To gain insights into the types of developmental processes affected in the ICE cells, the intersection of the ChIP-seq datasets in Figure 3A was cross-referenced with the TreeFam database, which provides orthology and paralogy predictions of gene families (Li et al., 2006; Ruan et al., 2008) (Figure 3C). At the intersection of all three data sets were two gene families, both comprised of homeobox (Hox) genes. These genes encode a conserved set of developmental transcription factors that specify body plan and the head-tail axis during embryogenesis and are found in gene clusters. In the epigenetically aged ICE cells, all of the Hox gene clusters (Hoxa-d) had significant alterations in peaks of H3K27ac, H3K56ac and H3K27me3 (Figure 3D, 3F, S3B and S3D-F) coincident with changes in mRNA levels (Figure 3E and S3C).
Genes in the Hoxa locus were of particular interest with regards RCM because they are known to be regulated by SIRT1 and mediate stress and DNA repair responses (Oberdoerffer et al., 2008; Schworer et al., 2016; Singh et al., 2013). Across the Hoxa locus, there were clusters of genes that responded similarly. From Hoxa1 to Hoxa6, levels of H3K27ac and H3K56ac decreased in ICE cells, while from Hoxa9 to Hoxa13 they increased, coincident with opposing changes in H3K27me3 and corresponding changes in mRNA levels (Figure 3F and G). These data add further evidence that repeated cycles of DSB repair alter chromatin in a way that erodes boundaries and smoothens the epigenetic landscape.
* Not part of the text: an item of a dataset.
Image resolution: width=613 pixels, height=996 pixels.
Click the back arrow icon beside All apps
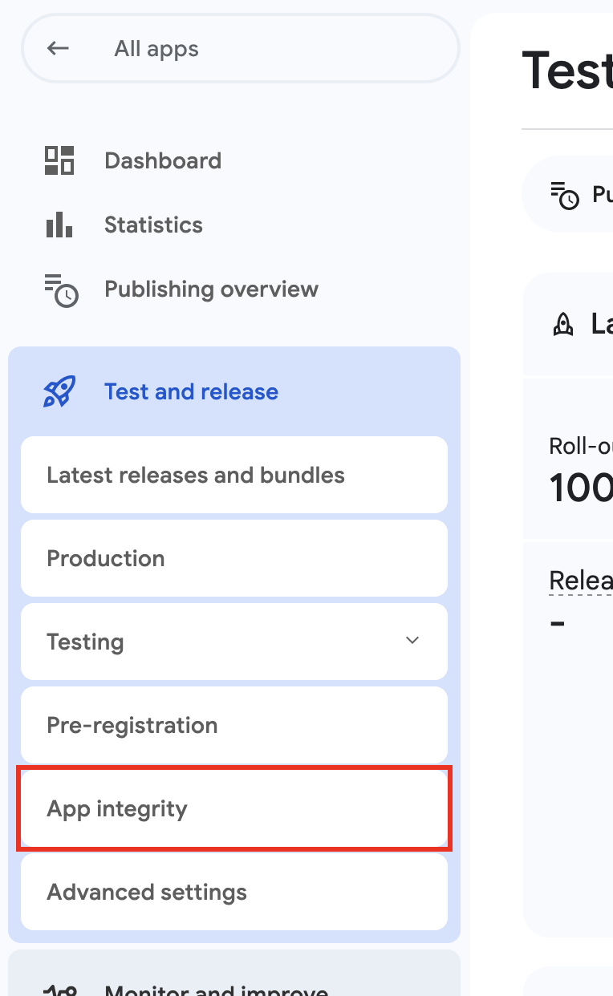pos(58,48)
To test if the effects of DSB repair were depended on the I-PpoI cut site, we isolated MEFs from a mouse strain with an inducible homing endonuclease from budding yeast called I-SceI, which cuts at ∼18 cryptic (non-canonical) sites in the mouse genome, far from the vicinity of I-PpoI sites (Chiarle et al., 2011). Paralleling the effects of I-PpoI on post-recovery gene expression, I-SceI altered mRNA levels of genes in the Hoxa and HIST cluster. Thus, the effect of DSBs on Hoxa expression does not depend on where the DNA breaks occur (Figure 3H and S4C).
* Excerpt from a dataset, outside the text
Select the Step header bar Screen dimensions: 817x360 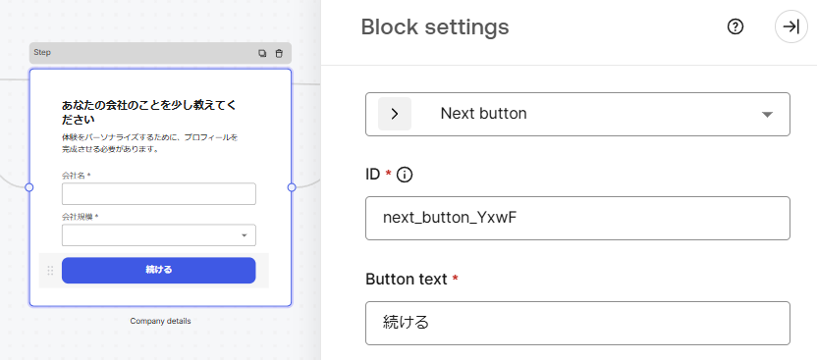(x=160, y=53)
Global histone expression has been shown in yeast to decline with age, the repletion of which extends yeast lifespan. This and other findings indicate that histone loss is a cause of aging in yeast and possibly mammals (Feser et al., 2010; Hu et al., 2014). Indeed, the locus that showed one of the most significant and robust epigenetic change in ICE cells was histone cluster 1 (Hist1), which encodes canonical histones H1, H2A, H2B, H3 and H4. Though there was no increase in senescence of the ICE cells at this time point, similar decreases in histone expression have also been seen in senescent cells, and in cells from aged rodents, such as muscle satellite cells (Liu et al., 2013). Across the Hist1 locus, there was a global decrease in H3K27ac and H3K56ac along with decreases in mRNA and protein levels (Figure S4A-S4D). Decreases in H3 and H4 mRNAs were also seen in post-treated I-SceI cells (Figure S4C). Reduced histone levels could have been due to changes in the cell cycle, such as a slower S-phase, but no difference in cell cycle profiles were detected using a variety of approaches, including FACS and incorporation of the thymidine analogue 5-ethynyl-2’-deoxyuridine (EdU) into replicating DNA (Figure S4E-S4F; Hayano et al, co-submitted manuscript).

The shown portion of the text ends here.